Kate's Comment

Thoughts on British ICT, energy & environment, cloud computing and security from Memset's MD

Emergency budget: An IT entrepreneur’s perspective

Today we heard the emergency budget from the new coalition government. Here are the points most pertinent to me as an IT entrepreneur running a high-growth technology company, covering corporation tax, depreciation & annual investment allowance (AIA), loans for SMEs, Entrepreneur’s relief and VAT:

1) Corporation tax. I greatly welcome the reduction in corporation taxes; 22% to 20% for the profits under £300k, 28% down by 1% per year to 24% in 4 years. The stated intent was to boost the attractiveness of business in the UK. Also, speaking for myself, less tax will enable us to invest more in Memset, growing the business faster and creating more jobs. However, these reductions in corporation tax will largely be offset by changes to capital allowances.

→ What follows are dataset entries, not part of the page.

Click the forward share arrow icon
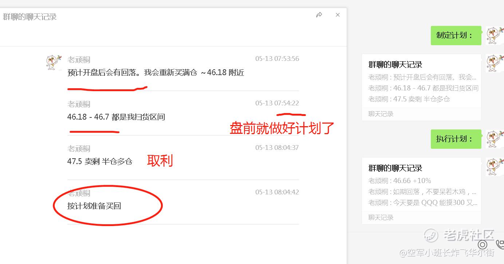 319,15
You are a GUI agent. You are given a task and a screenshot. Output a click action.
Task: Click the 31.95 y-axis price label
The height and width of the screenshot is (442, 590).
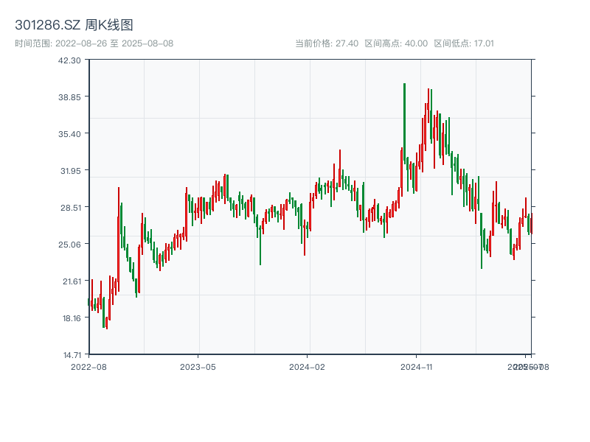point(72,171)
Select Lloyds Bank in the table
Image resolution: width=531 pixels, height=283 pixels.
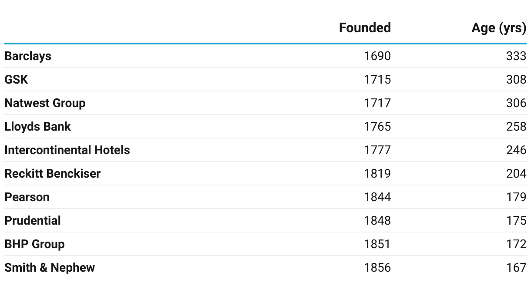37,127
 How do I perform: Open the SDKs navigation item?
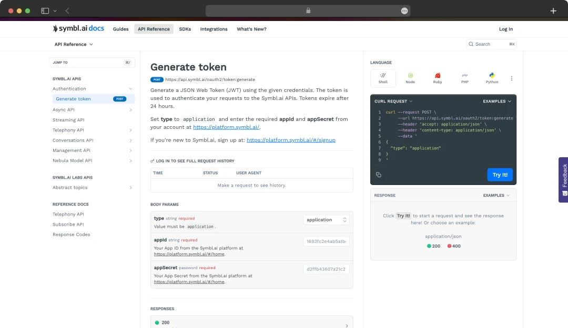pyautogui.click(x=185, y=29)
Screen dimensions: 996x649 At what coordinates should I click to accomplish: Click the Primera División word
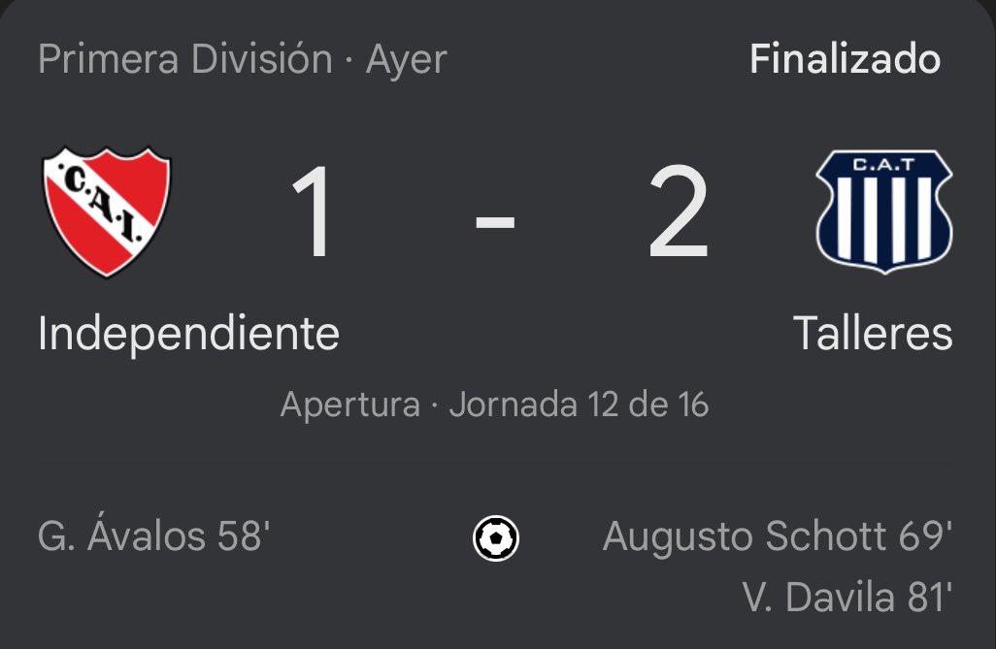pos(185,59)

2) Depreciation & capital allowances (AIA). The limit on deprecation for tax purposes has been changed from 20% to 18% (5 years to 5.5 years). Given that IT equipment depreciates at more like >33% in real terms this is a bit of blow since capital-intensive IT companies will end have to pay more tax up front, which will further reduce our growth rates.

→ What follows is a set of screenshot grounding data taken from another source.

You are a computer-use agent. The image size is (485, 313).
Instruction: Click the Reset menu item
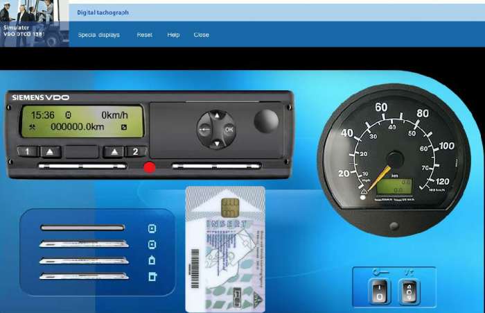[144, 35]
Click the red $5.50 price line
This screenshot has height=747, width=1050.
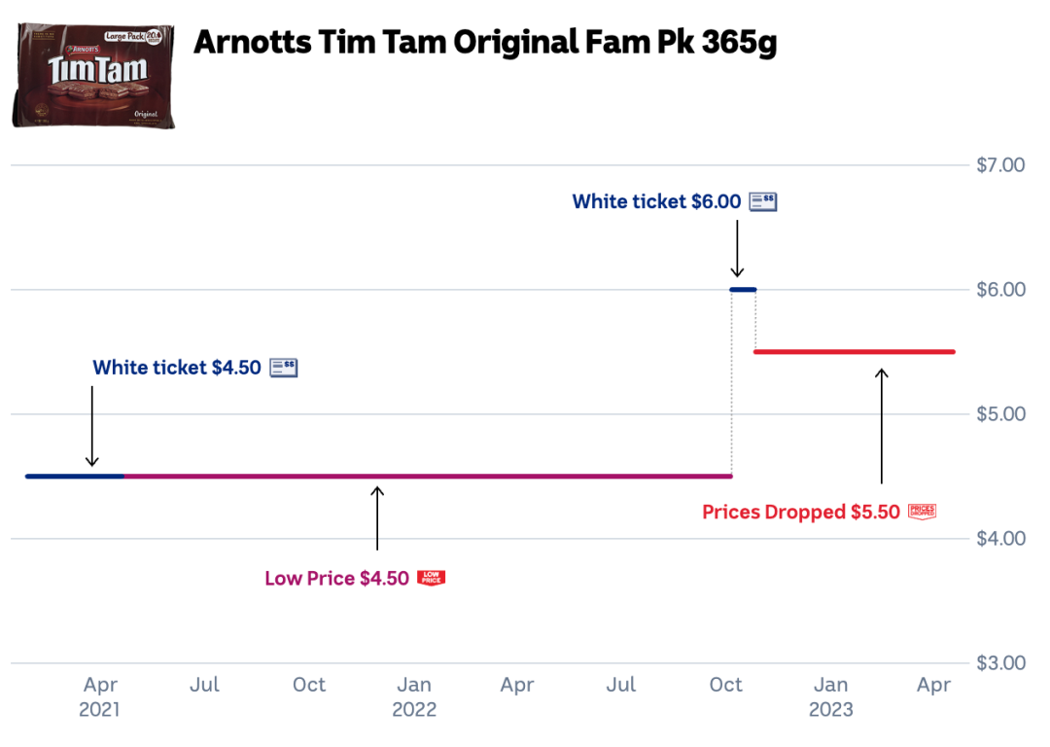(x=854, y=352)
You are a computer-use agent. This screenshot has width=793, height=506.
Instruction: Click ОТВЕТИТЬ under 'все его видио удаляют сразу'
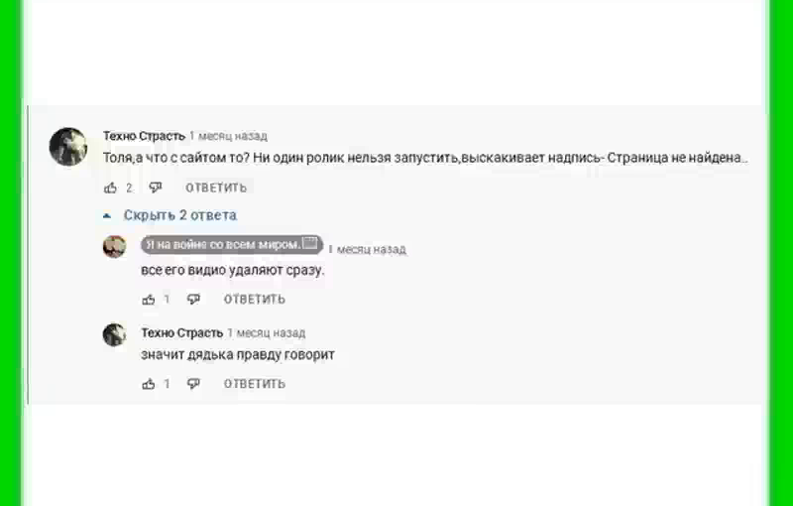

Therefore, while a little esoteric, this is certainly bad news for British managed hosting and cloud computing providers like Memset. It will also makes it harder for us to compete on the world stage, especially when the weak pound and the fact that all computer hardware is imported is taken into account. Our international competitors are allowed to depreciate their equipment at realistic rates and pay less for it. Unfortunately, IT seen as a service sector by government, and they do not appreciate that we are an industry with plant machinery that has a very limited shelf life.

Also, the Annual Investment Allowance (AIA) on investment in equipment has been slashed from £100k to just £25k which will especially hurt small IT and manufacturing companies. It was only increased from £50k to £100k in April, however, so in reality it is only a halving of what was already a pretty small allowance. From my perspective as an Infrastructure as a Service (IaaS) provider, this will probably discourage people from owning their own hardware so not necessarily bad news for us!

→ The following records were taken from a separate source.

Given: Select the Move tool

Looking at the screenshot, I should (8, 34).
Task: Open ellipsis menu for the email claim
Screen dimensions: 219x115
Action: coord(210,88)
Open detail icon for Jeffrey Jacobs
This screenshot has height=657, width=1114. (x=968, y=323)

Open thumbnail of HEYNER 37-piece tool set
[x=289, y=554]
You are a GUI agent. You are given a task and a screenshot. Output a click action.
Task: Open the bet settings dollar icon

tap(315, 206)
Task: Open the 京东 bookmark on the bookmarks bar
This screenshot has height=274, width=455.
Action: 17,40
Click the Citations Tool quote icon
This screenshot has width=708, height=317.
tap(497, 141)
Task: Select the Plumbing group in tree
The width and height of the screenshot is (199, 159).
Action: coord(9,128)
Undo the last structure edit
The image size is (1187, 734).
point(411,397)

3) Loans for small businesses. The Enterprise Finance Guarantee scheme (EFG), which guarantees small business loans to mitigate the risk to banks, is being extended from £200m to £700m. However, the EFG as it stands is broken. It was supposed to help banks lend to entrepreneurs without requiring large personal guarantees, but the banks are not honouring that and still will not share any of the risk. The EFG needs fixing before it gets extended, but there may be a silver lining in the form of a vague promise to lean on banks to lend more to smaller companies.

The newly announced “Growth Capital Fund”, also supposedly intended to fill the growth capital gap, seems far too small a measure to be generally useful at only £25m.

4) Entrepreneur’s relief. As you would expect, I am pleased that the £2m entrepreneur relief being extended to £5m gains over a lifetime. Entrepreneur’s relief is a Capital Gains Tax (CGT) concession, limiting it to 10% when selling a company, up to a certain value over a lifetime, which replaced the old CGT taper relief scheme. Since CGT is being raised from 18% to 28% this is especially pertinent.

Although I’m not looking for an exit any time soon, this scheme is important to encourage new entrepreneurs and investors. To attract bright, talented people away from more normal, safe careers the allowance needed to be in that higher range – the old taper relief scheme was one of my motivators for starting Memset. It is worth noting that entrepreneur’s relief only applies where you own more than 5% of the business.

5) VAT. On a more personal note, I also welcome the VAT increase to 20%. Taxation at the point of spending is one of the fairest taxing methods since people can choose. Most essentials (food, rent, kid’s clothes) are already VAT free, and it is only 5% on gas and electricity. Essentially it is a tax on buying luxuries, and if you want to be a saver you don’t have to pay it.

Also, as we saw with the VAT reduction, a change of 2.5% in the headline price of consumer goods has little impact on consumer spending. It will not affect most businesses significantly either since we can pass is straight through. As for the admin burden of a change, having done it twice recently means we are well-practiced so it should not be an issue.

6) Government carbon commitment. Finally, snuck into the document is a commitment to cut government’s CO2 emissions by 10% between May 2010 and May 2011. I think this is great news; it is about time our government started leading by example. Also, I believe this could be a great opportunity for the IT sector as we enable many carbon-saving technologies (eg. teleworking for car transport avoidance).

Overall, I am pleased with this budget. It was tough enough to hopefully get us out of our enormous national debt, does not dramatically cut back on the public services from which we all (as opposed to just those supported by the state) benefit. It also supports businesses small and large, giving us a real chance to be the engine that will lift us out of financial troubles.